Somehow we heard about another horse that was also the type we were looking for—it was also $100. She was another mare but much younger.This was the time when your Mom was singing at the Skylight. She was in Iolanthe and somebody came up with the idea to name the horse after one of the characters—a fairy called Fleta. Now we had three horses. Sometime after that we got a call from a person who had a gelding. He was larger than the mares and also had a lot more spunk. We ended up buying him too so now we had four horses, four saddles, four bridles and four kids. We had to name this horse and I have no idea where the name came from but we called him Sam. So that’s how we ended up with four horses and I never paid more than $150 for any of them. They were either old and tired or so full of pep and vinegar that nobody else wanted to ride them.
It was great living at the farm. I could get rid of my tensions from architecture by hanging out at the barn.The west side of the barn was much older than the east side and it was made out of field stone.The east side was made out of poured concrete. One of the things I loved to do was go home from the office and stack up a bunch of newspapers, set up targets and shoot my 22. Other times I’d come home from work and surprise you kids—I’d saddle up an extra horse and ride over to Brookfield Elementary to pick you up after school. I’d wait for you to come out—Ed and John would get on one and you’d climb on the back of mine. Joanie was not in school yet and still had this to look forward to.
There was a stone road that connected our house to the Kiekaver’s Estate (they owned the farm we rented). It went through their property up to their residence—or the castle as we called it. One of the times I was taking the horses to pick you all up, I was riding through the stone road and ran into a group of nuns. They were from a home for unwed mothers. I stopped to talk to them and one of the older nuns said to the younger nun, “Don’t you like horses?”
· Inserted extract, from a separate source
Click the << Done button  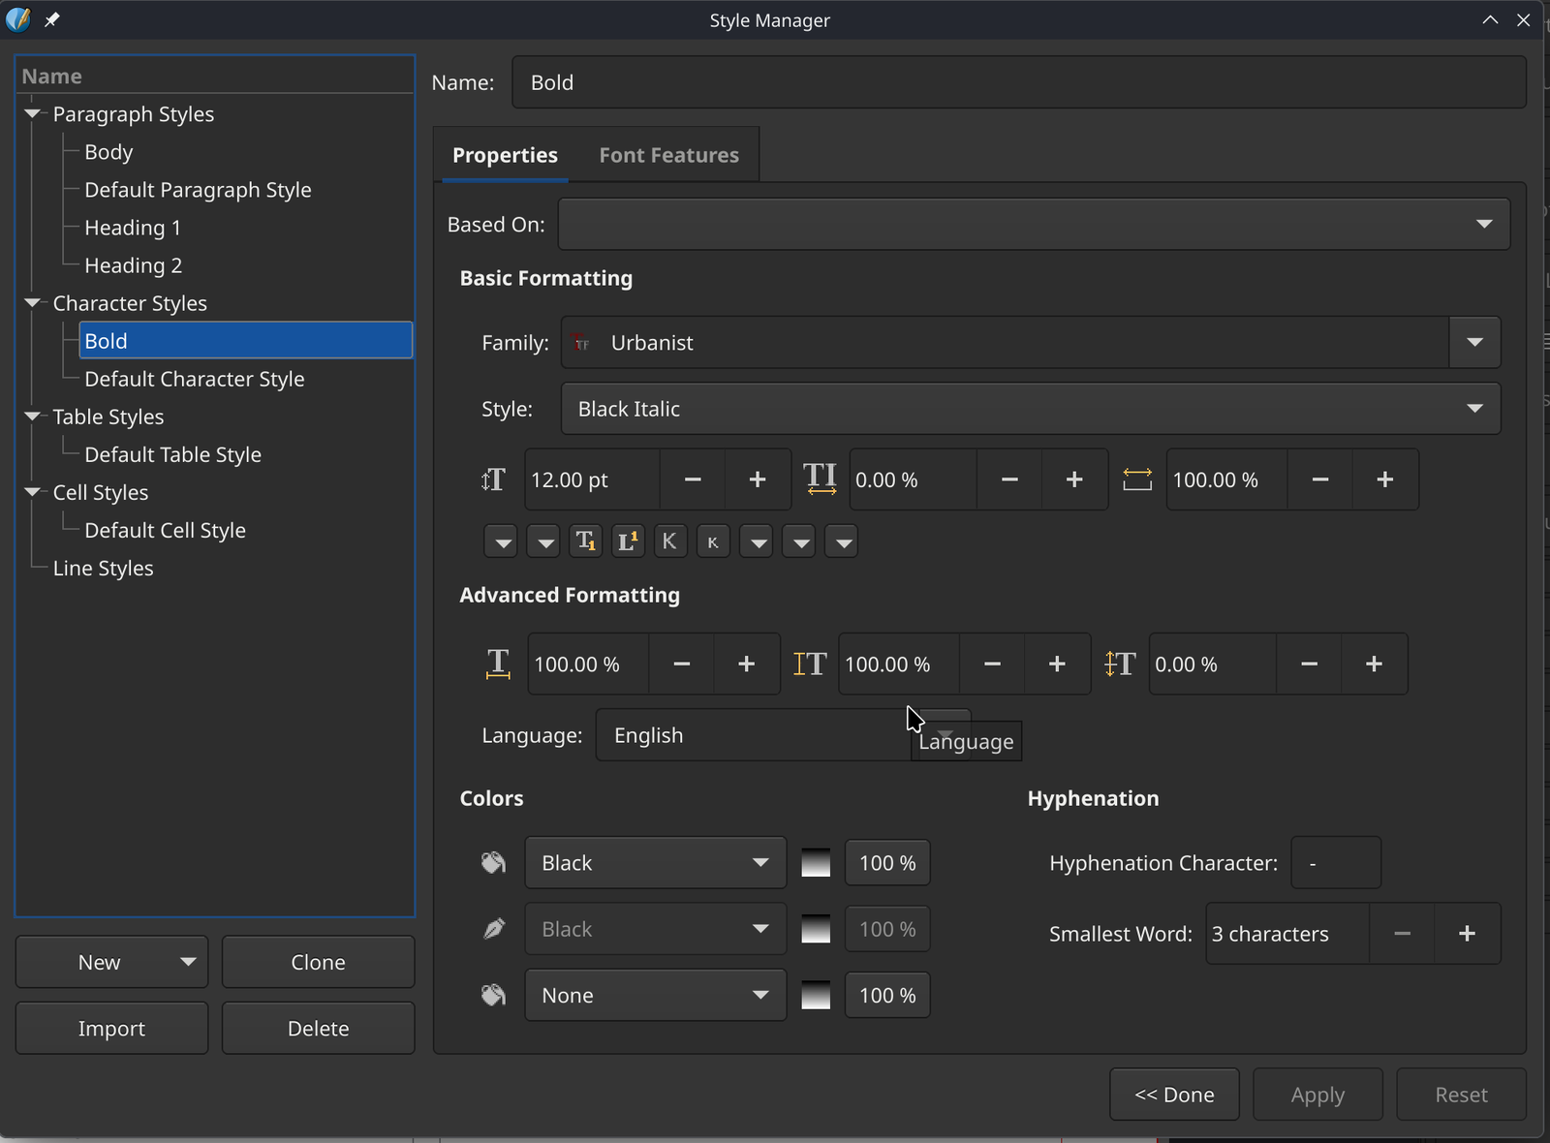(x=1174, y=1095)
“Yes!” the young nun exclaimed.
I asked her if she’d like to go for a ride and she said, “Yes!” So she pulled up her habit and revealed her knee length green stockings. I don’t know if it’s typical for nuns to have knee length green stockings but anyway, this one did.
There, how’s that for a story?”
“Really good Dad….Thanks.” I smile and lean over and give him a kiss. He drives me up to the back door and I prepare to make a dash for it. “I’ll figure out what I’m doing with all this…..slow and steady the turtle won the race, right?”
“You can’t rush it, Debbie. Take your time.”